Second, as much as we don’t realize it there is a lot of comparison in the Christian community and to me that is the last place it should be. But its there, people look at how people pray then rate then on a scale of 1-10 of how “good of a Christian” they are, or they look at how highlighted their Bible is and feel less faithful because they keep their Bible neat. While these examples are good things to do and practice for your own faith they should not be used to measure God’s favor on them. 

       Unfortunately, I have been comparing myself to my friends and peers for a while now and it was beginning to damper on my faith. Until I realized that no I cannot always get my words out and express my faith and the excitement it brings me, my mouth and brain are simply incapable and thats just how I was made! But my faith has been the source of the endless pit of joy and energy for life! Jesus is the reason I dance everywhere I am and everywhere I go no matter what. Jesus is the reason I seek adventure in this life time. Jesus is the reason I have the confidence start dancing in literally any public place and the reason I fight the stuggles of this life with joy and overcome them with simplicity of love.

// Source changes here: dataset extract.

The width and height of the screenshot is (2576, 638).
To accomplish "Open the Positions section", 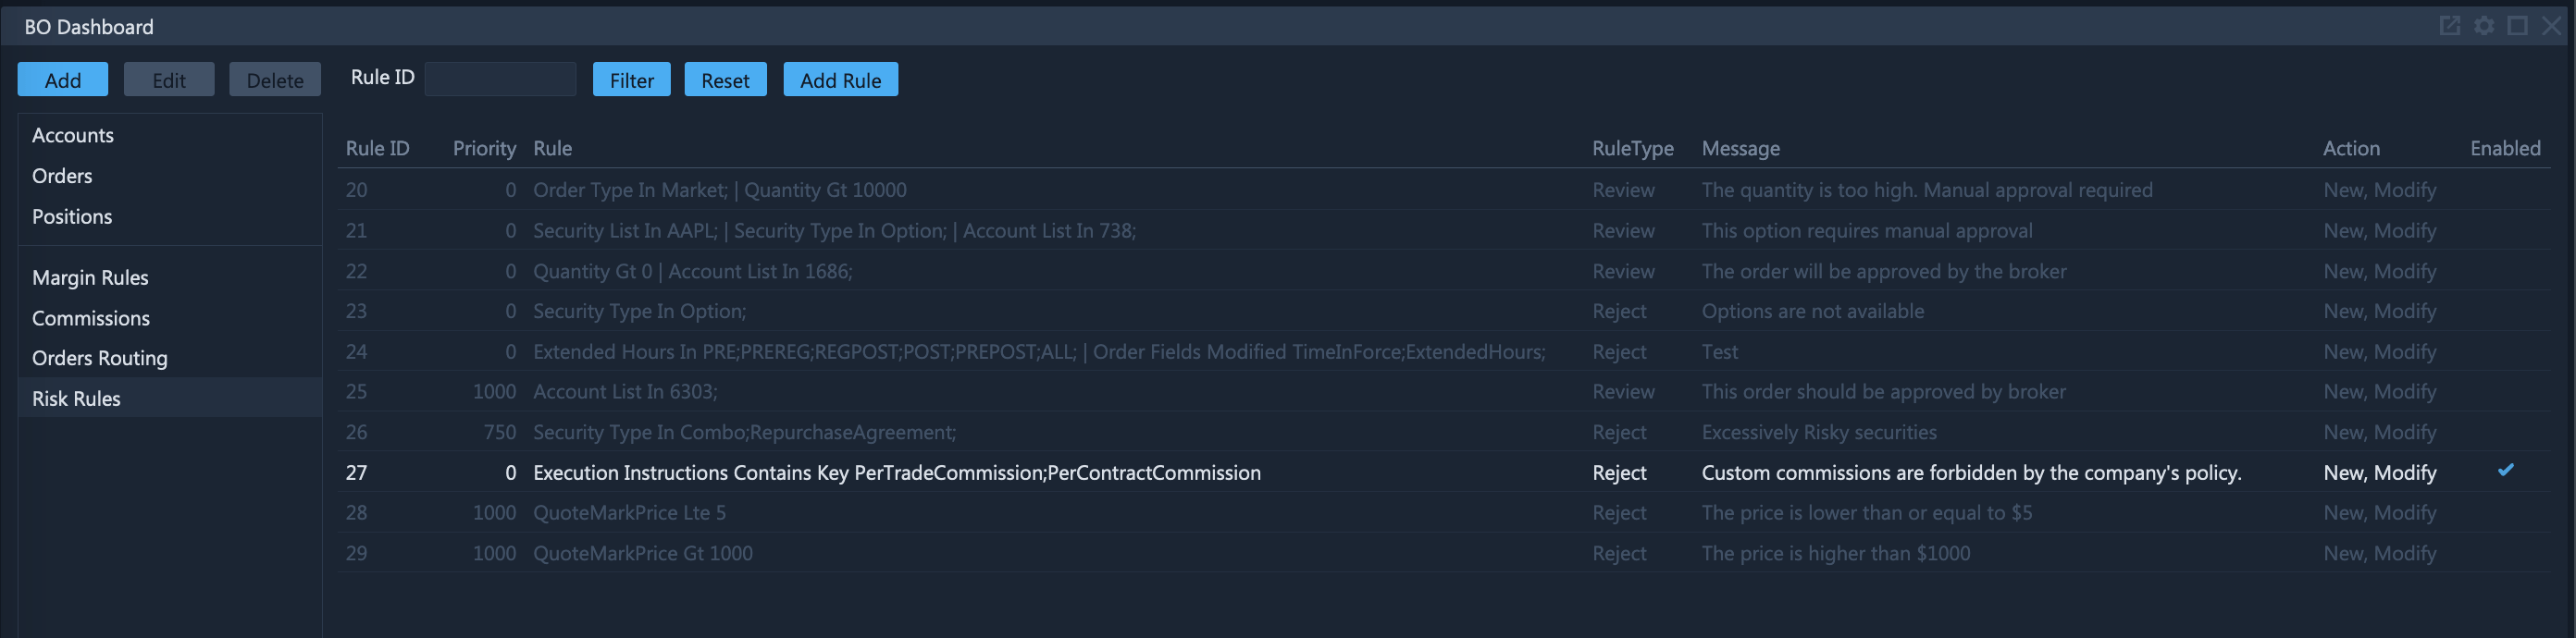I will pos(72,217).
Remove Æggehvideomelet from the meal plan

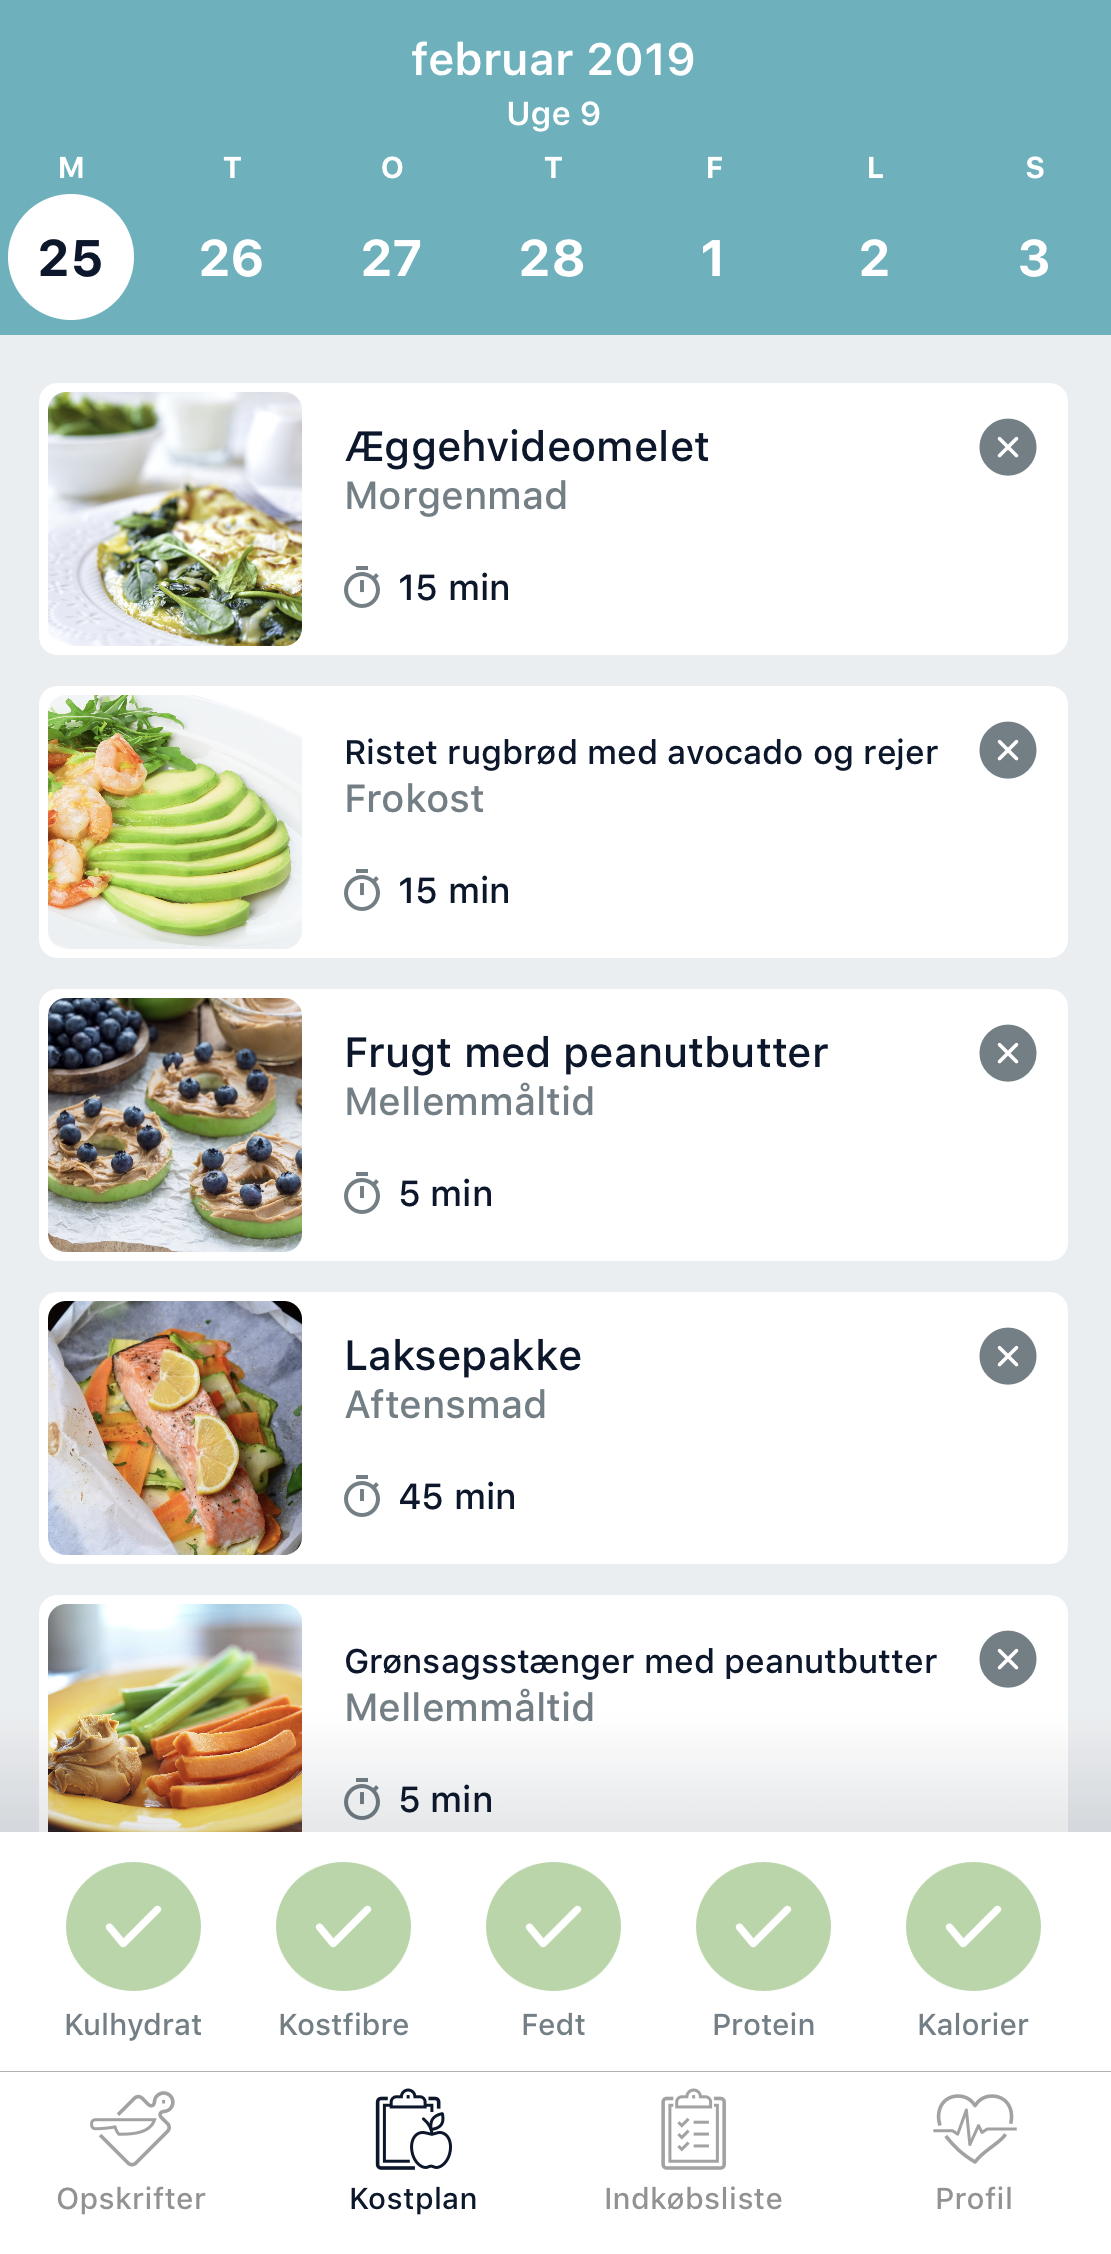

      To alot of people reading this it is probably going to sound crazy that Jesus can make me so happy I just want sing and dance and hold babies all the time (I also work at a daycare so I am really livin the life right now) or maybe to some people it will sound like I am using Jesus as an excuse to make a fool of myself in public. But to me it doesnt seem so crazy that a man who died for me and who is still loving me and looking out for me everyday gets me really REALLY excited! Excited enough to dance and excited enough to not care what people see because its my form of worship, why be ashamed?